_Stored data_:
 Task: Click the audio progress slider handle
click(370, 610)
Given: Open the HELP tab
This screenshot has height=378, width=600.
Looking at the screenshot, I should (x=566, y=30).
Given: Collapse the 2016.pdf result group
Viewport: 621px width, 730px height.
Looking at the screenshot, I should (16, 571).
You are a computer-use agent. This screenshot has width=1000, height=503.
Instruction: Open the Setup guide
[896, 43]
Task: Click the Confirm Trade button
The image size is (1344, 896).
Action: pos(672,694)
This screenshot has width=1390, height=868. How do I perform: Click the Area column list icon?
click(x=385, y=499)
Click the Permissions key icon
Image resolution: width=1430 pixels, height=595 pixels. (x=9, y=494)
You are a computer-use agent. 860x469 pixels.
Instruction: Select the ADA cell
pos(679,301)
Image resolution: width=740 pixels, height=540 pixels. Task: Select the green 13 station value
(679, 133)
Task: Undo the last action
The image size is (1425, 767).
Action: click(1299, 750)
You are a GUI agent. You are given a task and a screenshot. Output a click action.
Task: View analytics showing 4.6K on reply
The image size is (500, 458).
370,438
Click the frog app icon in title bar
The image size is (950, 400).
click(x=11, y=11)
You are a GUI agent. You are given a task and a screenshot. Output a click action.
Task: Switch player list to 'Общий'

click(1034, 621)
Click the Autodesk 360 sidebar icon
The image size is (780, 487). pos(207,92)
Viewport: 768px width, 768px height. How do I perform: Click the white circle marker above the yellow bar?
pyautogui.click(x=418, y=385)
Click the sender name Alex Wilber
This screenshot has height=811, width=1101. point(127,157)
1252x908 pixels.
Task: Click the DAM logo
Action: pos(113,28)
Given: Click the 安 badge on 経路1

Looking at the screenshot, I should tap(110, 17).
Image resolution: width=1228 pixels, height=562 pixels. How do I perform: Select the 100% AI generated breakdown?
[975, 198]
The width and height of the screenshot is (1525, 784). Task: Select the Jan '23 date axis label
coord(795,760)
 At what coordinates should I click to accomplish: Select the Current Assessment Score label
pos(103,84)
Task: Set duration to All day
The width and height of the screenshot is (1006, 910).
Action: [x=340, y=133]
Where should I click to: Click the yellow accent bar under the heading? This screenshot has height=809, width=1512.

_YOUR ASSIGNMENT_:
All of the records above are to be set down again exactly.

_SOLUTION BELOW_:
 Task: Click the audio progress slider handle
click(370, 610)
Given: Open the HELP tab
This screenshot has height=378, width=600.
Looking at the screenshot, I should (x=566, y=30).
Given: Collapse the 2016.pdf result group
Viewport: 621px width, 730px height.
Looking at the screenshot, I should (16, 571).
You are a computer-use agent. This screenshot has width=1000, height=503.
Instruction: Open the Setup guide
[896, 43]
Task: Click the Confirm Trade button
The image size is (1344, 896).
Action: pos(672,694)
This screenshot has width=1390, height=868. How do I perform: Click the Area column list icon?
click(x=385, y=499)
Click the Permissions key icon
Image resolution: width=1430 pixels, height=595 pixels. (x=9, y=494)
You are a computer-use agent. 860x469 pixels.
Instruction: Select the ADA cell
pos(679,301)
Image resolution: width=740 pixels, height=540 pixels. Task: Select the green 13 station value
(679, 133)
Task: Undo the last action
The image size is (1425, 767).
Action: click(1299, 750)
You are a GUI agent. You are given a task and a screenshot. Output a click action.
Task: View analytics showing 4.6K on reply
The image size is (500, 458).
370,438
Click the frog app icon in title bar
The image size is (950, 400).
click(x=11, y=11)
You are a GUI agent. You are given a task and a screenshot. Output a click action.
Task: Switch player list to 'Общий'

click(1034, 621)
Click the Autodesk 360 sidebar icon
The image size is (780, 487). pos(207,92)
Viewport: 768px width, 768px height. How do I perform: Click the white circle marker above the yellow bar?
pyautogui.click(x=418, y=385)
Click the sender name Alex Wilber
This screenshot has height=811, width=1101. point(127,157)
1252x908 pixels.
Task: Click the DAM logo
Action: pos(113,28)
Given: Click the 安 badge on 経路1

Looking at the screenshot, I should tap(110, 17).
Image resolution: width=1228 pixels, height=562 pixels. How do I perform: Select the 100% AI generated breakdown?
[975, 198]
The width and height of the screenshot is (1525, 784). Task: Select the Jan '23 date axis label
coord(795,760)
 At what coordinates should I click to accomplish: Select the Current Assessment Score label
pos(103,84)
Task: Set duration to All day
The width and height of the screenshot is (1006, 910).
Action: [x=340, y=133]
Where should I click to: Click the yellow accent bar under the heading? This screenshot has height=809, width=1512.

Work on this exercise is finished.